When I was growing up, my sister, who is five years older, was obsessed with The Thorn Birds, a book and later a television miniseries about a priest who gives in to his carnal desires to have sex with a hot Australian woman. It was sort of like the Twilight of its day, with a frock and collar taking the place of sunshine twinkles and sparkles.
I can only guess what my sis might have made of Jean-Pierre Melville's 1961 movie Léon Morin, Priest, a wartime drama about a devout priest resisting the women on his flock. Melville adapted the film from a novel by Béatrix Beck, and his creation is a respectful study of the seriousness of faith and the meaning of temptation. It deals with religious conviction honestly, while exploring the philosophy of belief and its meaning in our everyday struggle.

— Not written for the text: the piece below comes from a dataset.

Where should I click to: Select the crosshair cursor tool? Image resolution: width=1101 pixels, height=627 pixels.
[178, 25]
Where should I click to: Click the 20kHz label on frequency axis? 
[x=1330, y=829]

Emmanuelle Riva stars in Léon Morin, Priest as Barny, an office worker making her way in a rural village in occupied France in World War II. Barny is a communist who had a child with a Jewish man, and she is part of a group of women with similar circumstances who work together to hide their dangerous connections and protect their offspring. This includes having their children baptized in the Catholic church to get them legal certification. On a whim, Barny decides to taunt one of the priests by going into the confessional and challenging him with her atheism. She is no match for Father Morin, however, a stalwart man of the cloth who doesn't let much rattle him. He is played by Breathless star Jean-Paul Belmondo in a role that is as far from the would-be hood that made him famous as he could likely get. Those more used to the visceral, devil-may-care Belmondo might be surprised to see him all buttoned-up; the only recognizable element of the matinee idol's performance is his physicality. Father Morin is comfortable in his body, regularly making physical contact with his parishioners, be it a light touch or a forceful shove.

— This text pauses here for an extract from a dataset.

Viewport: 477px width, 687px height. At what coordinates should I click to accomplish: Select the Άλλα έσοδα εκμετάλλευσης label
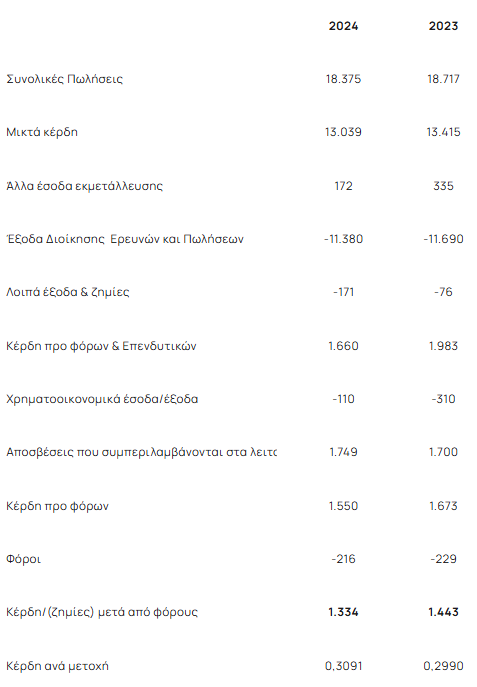(x=85, y=186)
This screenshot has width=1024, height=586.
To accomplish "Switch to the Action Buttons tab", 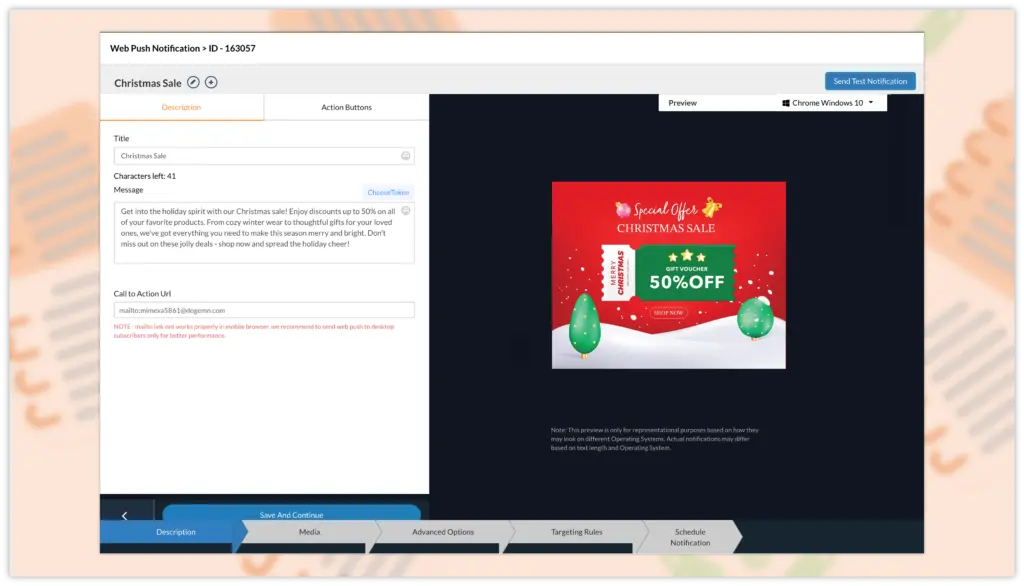I will [346, 107].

This kind of connection eventually affects Barny, whose weekly talks with the priest lead her to question her lack of faith and to come to terms with some of her decisions and impulses--including a crush on a woman in her office (Nicole Mirel). Father Morin explains the appeal of this lady as that of authority; the men Barny's age are off fighting the war, so any figure of power will seem attractive. This is a self-fulfilling prophecy as Morin comes to have more influence in the woman's life. Eventually, Barny comes to accept Catholicism, and though there is no reason to doubt her sincerity, there is cause to wonder if she isn't experiencing some displacement. Could her newfound love of God really be a manifestation of her love for Léon Morin?
Melville's movie follows a fairly straightforward plotline. It covers a lot of temporal ground: by movie's end, the Germans will be driven out by the allies and life will return to a semblance of normalcy. This would not be the only time Melville would work with a narrative set in Vichy France. One of his best movies, Army of Shadows, is a powerful tribute to the resistance forces that operated in the French underground; in Léon Morin, Priest, some of these elements are just background, but Morin's strident political beliefs do cast him in a heroic light, especially in relation to one of Barny's co-workers, a woman (Irène Tunc) who has chosen to collaborate with the Germans rather than stick her neck out for the Jews.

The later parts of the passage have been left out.